The last blog that I chose to look at, an international blog, entitled Contemporary International Artists and Art Works, takes a broad look at artists from all over the globe, giving blurbs, like all of the above about these artists, basically discussing contemporary art in our world today. This blog’s archives date back as far as late 2006, and it is the only one of the three that I have chosen that is up to date, as in September 2009, meaning that all the work shown and discussed is relevant in todays day and age, and is still widely accessible. The blog showcases art work from as far abroad as India, as well as the traditional west and also Eastern Europe. The work shown and written about is of a completely unique nature, aptly falling into and characterizing the contemporary genre. Some of the work is the type where one has to look that much deeper in order to find the desired meaning, or not even the desired meaning, just a meaning that would satisfy the reader, however this is this blogs most wonderful point, and it is in this that I have found it to be the favorite of my chosen three blogs. The works are so different that one cannot help but appreciate them, the more one reads and sees the work featured on this blog, the more one wishes to see, and to carry on. The fact that it is so long and extensive is in no way daunting, as it might be for the African blog I discussed. If one appreciates art in its truest form, one cannot help but read on. I would say that the best part of this blog is the amount of Eastern work it shows. In South Africa, we rarely see such art, being that we are mostly exposed to Western art, along with our own South African art as well as African art. Learning about art, or anything really from the East is a refreshing new outlook on the way we see the world, as generally the West has given us certain preconceived ideas about the East, by mystecising it and attaching certain prejudices to it that we have come to accept as the truth, even though these ideas are so far removed from what the East actually is. (Edward Said’s theory on Orientalism).

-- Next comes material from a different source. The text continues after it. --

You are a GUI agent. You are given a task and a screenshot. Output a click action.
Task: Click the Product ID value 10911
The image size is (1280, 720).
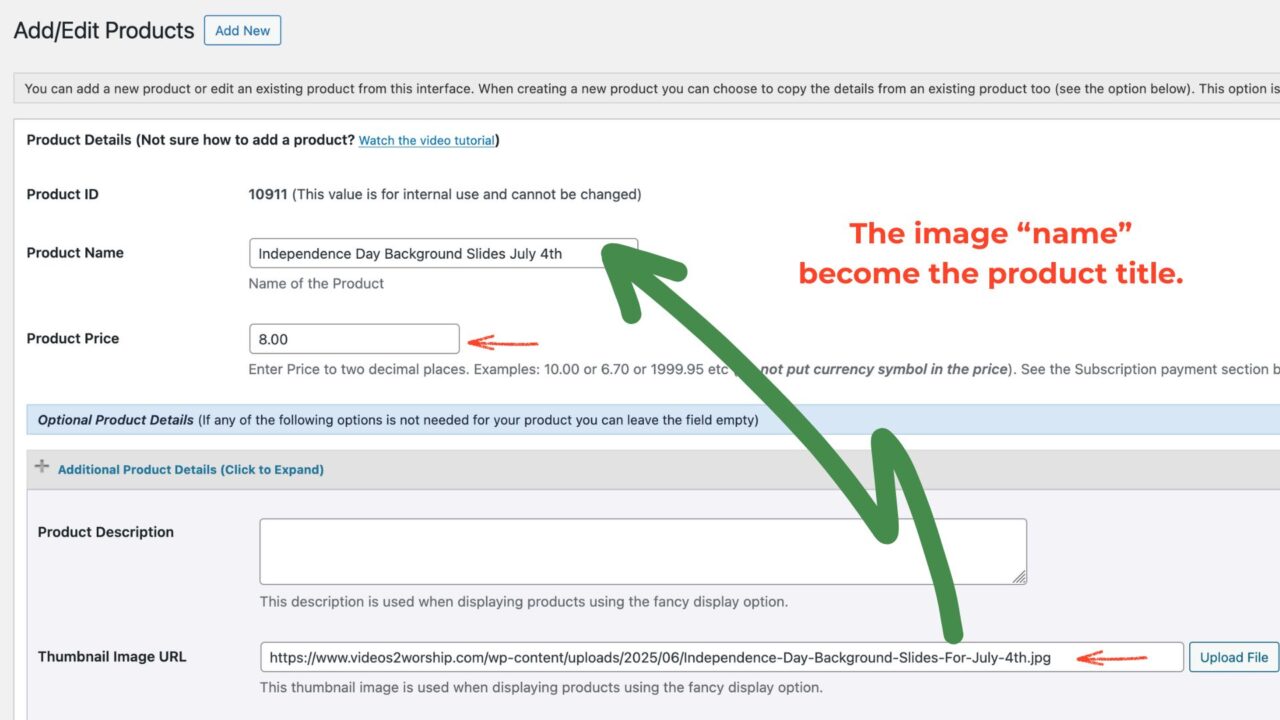[268, 195]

All of the above three blogs showcase their wares in the best possible way they, as the authors know how. Each of them show contemporary art of all styles, and all genres within contemporary art. Blogging in itself, as can be gathered from the above is a wonderful way of getting ones work, as the artist, out into the open, letting the world see ones work, and along with the writing shows the public how exactly to appreciate the work for what it is. Blogging is an amazing way to shares oneself as well as ones passion for the world, as well as other things and people, i.e. artists and art. It has in essence opened up a whole new world for the modern artist, shedding new light on art that was never there before. Artists and art appreciators alike can now share their work and passion for one of the greatest achievements of mankind, from the beginning of time, to this very day. With blogging, the art world now seems infinite.